Anche l’Ulisse dei Musicanti è in viaggio, attraversa le città europee e osserva: non cerca disperatamente conferme disattese come il personaggio pascoliano, né si rifiuta di “volgere il capo”, disdegnoso e superbo come l’Ulisse di D’Annunzio. I suoi occhi si posano sulle contraddizioni del nostro tempo e noi siamo trasportati attraverso un senso di smarrimento e profonda insoddisfazione: l’euforia di una notte cela la solitudine a Barcellona; ad Amsterdam i tulipani ondeggiano al suono di morte, “tra droghe e tra puttane”; un’eco di sirene squarcia la notte greca ad Atene; i colori del mercato bizantino mascherano la sensazione di un’inarrestabile decadenza.

Alla fine l’esito possibile è soltanto uno: “Ulisse me lo disse: — Giri il mondo e resti triste se non trovi un’Itaca dentro di te —”.

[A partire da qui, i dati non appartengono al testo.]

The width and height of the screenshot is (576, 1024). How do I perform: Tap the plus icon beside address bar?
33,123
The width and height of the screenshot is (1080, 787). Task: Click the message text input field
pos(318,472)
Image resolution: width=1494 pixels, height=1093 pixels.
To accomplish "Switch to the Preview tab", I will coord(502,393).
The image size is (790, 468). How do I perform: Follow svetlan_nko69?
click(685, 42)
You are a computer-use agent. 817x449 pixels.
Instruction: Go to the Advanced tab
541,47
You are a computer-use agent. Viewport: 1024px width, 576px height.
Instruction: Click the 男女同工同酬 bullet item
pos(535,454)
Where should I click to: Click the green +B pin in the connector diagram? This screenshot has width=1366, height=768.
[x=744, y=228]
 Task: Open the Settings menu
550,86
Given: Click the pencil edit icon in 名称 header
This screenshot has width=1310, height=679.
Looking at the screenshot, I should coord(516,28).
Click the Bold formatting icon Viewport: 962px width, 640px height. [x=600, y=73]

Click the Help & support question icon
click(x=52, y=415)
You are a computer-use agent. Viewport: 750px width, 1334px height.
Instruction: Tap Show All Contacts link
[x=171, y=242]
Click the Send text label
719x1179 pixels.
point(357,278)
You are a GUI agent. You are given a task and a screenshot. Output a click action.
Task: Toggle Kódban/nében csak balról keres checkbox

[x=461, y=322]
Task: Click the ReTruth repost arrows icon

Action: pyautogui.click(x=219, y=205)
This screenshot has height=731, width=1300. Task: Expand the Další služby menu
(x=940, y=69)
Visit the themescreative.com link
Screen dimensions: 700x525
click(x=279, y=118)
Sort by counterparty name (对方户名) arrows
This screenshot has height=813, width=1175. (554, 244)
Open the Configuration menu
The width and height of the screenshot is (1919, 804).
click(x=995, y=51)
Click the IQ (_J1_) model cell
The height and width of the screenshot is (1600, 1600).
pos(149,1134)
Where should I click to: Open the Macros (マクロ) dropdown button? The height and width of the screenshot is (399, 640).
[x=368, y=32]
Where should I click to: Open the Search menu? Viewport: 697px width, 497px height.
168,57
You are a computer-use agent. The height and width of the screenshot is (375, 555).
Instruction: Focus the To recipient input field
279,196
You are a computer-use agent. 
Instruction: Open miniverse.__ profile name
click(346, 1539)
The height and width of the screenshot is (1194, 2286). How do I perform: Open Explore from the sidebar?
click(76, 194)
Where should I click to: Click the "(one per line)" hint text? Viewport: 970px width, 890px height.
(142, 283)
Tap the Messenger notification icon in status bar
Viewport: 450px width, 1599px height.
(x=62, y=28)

Orazio scriveva: “non mutano il loro animo, ma solo il cielo sopra di loro, coloro che attraversano il mare” (Epist., I, 11). Sono voci distanti, riecheggiano. I Musicanti hanno fatto centro: è inutile cercare per mare ciò che possiamo trovare solo dentro di noi. La nostra Itaca, la nostra identità, la felicità interiore contro l’inquietudine dell’oggi. Una constatazione sempre attuale, che non passa. Come Ulisse e la sua Itaca.